◆ Work to complete
Below is a listing; give only the number of its lines that contain the word "agent".

◆ Material to process
=== Section Start ===

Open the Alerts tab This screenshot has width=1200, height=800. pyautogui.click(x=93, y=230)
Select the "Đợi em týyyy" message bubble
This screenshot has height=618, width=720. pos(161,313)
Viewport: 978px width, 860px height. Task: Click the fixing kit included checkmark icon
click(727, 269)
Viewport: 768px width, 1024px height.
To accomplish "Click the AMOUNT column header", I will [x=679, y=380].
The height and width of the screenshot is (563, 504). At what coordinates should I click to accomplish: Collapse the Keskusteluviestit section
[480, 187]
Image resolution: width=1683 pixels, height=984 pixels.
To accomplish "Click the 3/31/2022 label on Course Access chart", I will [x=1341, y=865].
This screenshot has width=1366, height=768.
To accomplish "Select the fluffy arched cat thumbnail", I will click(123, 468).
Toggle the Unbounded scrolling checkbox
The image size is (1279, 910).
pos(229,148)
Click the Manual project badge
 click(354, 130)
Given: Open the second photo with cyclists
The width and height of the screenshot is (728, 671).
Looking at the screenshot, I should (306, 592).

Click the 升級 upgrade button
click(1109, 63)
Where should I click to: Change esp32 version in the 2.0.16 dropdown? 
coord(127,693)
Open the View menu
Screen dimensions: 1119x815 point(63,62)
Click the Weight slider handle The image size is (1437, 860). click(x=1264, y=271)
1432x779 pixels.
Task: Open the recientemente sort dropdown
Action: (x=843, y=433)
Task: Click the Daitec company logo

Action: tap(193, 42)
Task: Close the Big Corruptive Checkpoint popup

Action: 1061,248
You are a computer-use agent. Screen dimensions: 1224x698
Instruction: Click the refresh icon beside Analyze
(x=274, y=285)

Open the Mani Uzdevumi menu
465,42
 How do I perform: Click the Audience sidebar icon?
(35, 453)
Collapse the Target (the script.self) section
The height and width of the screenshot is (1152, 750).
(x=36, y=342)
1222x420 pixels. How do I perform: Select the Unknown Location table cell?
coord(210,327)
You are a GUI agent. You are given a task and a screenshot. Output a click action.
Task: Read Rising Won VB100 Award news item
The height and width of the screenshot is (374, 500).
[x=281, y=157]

=== Section End ===

◆ Solution for this task
2